Much of the “Reconstruction” study assesses the altered landscape of American journalism, documenting the declines of daily newspapers and failures by all but a few commercial broadcasters to produce local news coverage of any depth or public-service value. They find bright spots in the fragile new-media ecosystem of such websites as Voice of San Diego (voiceofsandiego.org) and the St. Louis Beacon (stlbeacon.org, which, the report says, has a “makeshift newsroom” within KETC-TV in St. Louis). They point out that ProPublica, a national nonprofit startup that has attracted huge grants from foundations, relies on traditional news outlets to disseminate its investigative reporting.

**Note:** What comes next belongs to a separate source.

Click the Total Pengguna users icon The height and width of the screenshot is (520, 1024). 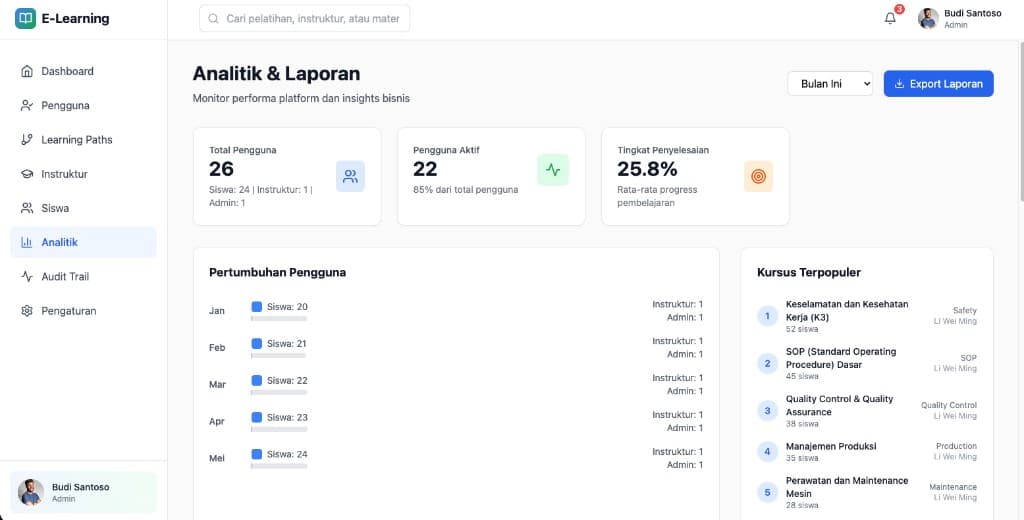350,176
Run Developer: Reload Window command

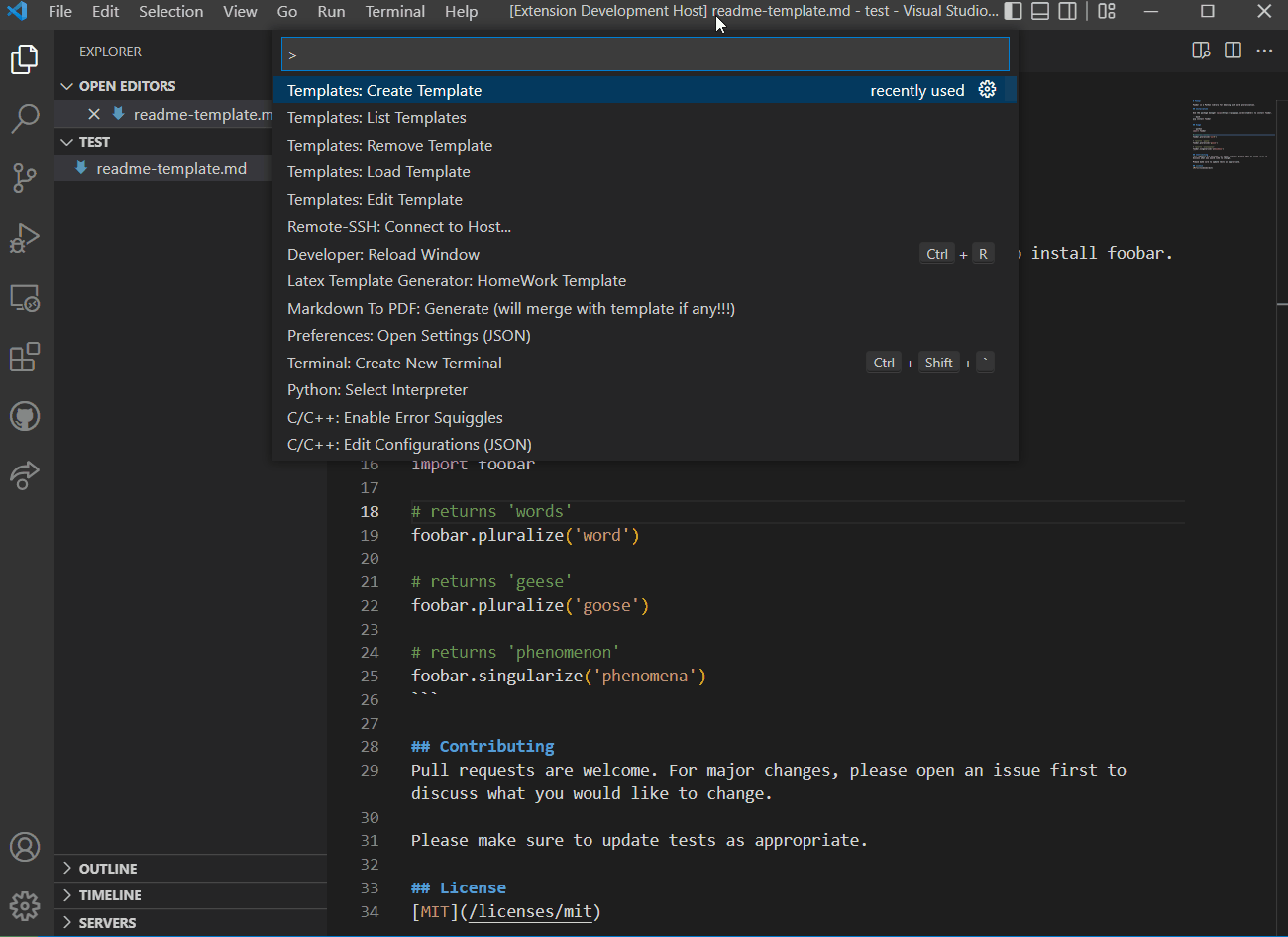(x=383, y=255)
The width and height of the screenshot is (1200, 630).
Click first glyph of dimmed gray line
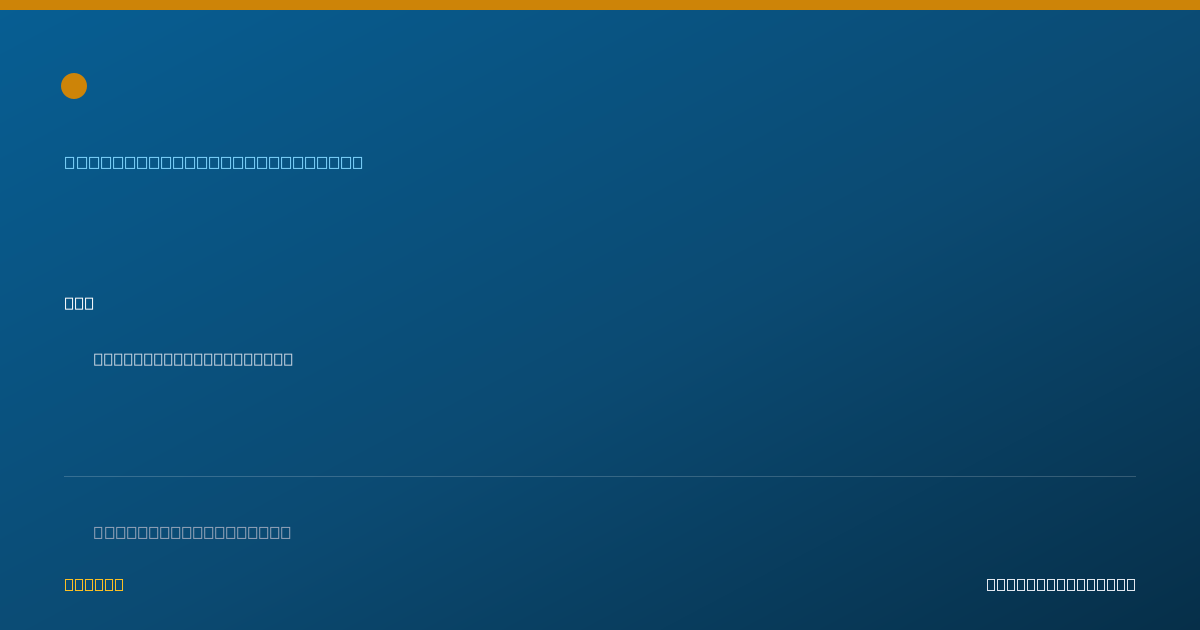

The recommendation assailed most vigorously by critics was the study’s proposal to create a Fund for Local News. The fund could be backed by FCC-imposed fees on telecom users, broadcast licenses or Internet service providers. The funds would be awarded on an open, competitive basis by statewide councils modeled after the state humanities councils that dispense part of the National Endowment for the Humanities appropriation.
But the proposed subsidy was fifth among six recommendations to shore up the financial underpinnings and institutional support for substantive news reporting. Higher up was the need to clarify in the tax code that news reporting is an acceptable purpose for nonprofit organizations, and to specify the constraints required by that status. The report suggested a possible mechanism already used in several states: the low-profit limited-liability corporation (L3C) hybrid that lets investors help finance such groups, bringing together for-profit and nonprofit interests for socially useful purposes.
In addition, news units devoted to accountability journalism should enlist more philanthropic support, the report said. “Foundations should consider news reporting of public affairs to be a continuous public good rather than a series of specific projects under their control or a way of generating interest and action around causes and issues of special interest to them,” the study says.
Third on the list was the recommendation for pubcasting: “Public radio and television should be substantially reoriented to provide significant local news reporting in every community served by public stations and their websites. This requires urgent action by and reform of the Corporation for Public Broadcasting, increased congressional funding and support for public media news reporting, and changes in the mission and leadership for many public stations across the country.”
The co-authors also call on public and private universities to take on accountability news reporting as part of their educational missions in various ways — from operating newsrooms to supporting other nonprofit news organizations to serving as laboratories for innovations in digital news gathering and reporting. Their final recommendation called for increased access to public information.
In an Oct. 21 appearance on PBS’s NewsHour, Nicolas Lemann, dean of Columbia’s j-school, said the report has already helped to focus discussions on the future of journalism by “putting everything under one roof and making provocative recommendations. I’d like to see the debate move forward in a vigorous fashion into the policy realm.”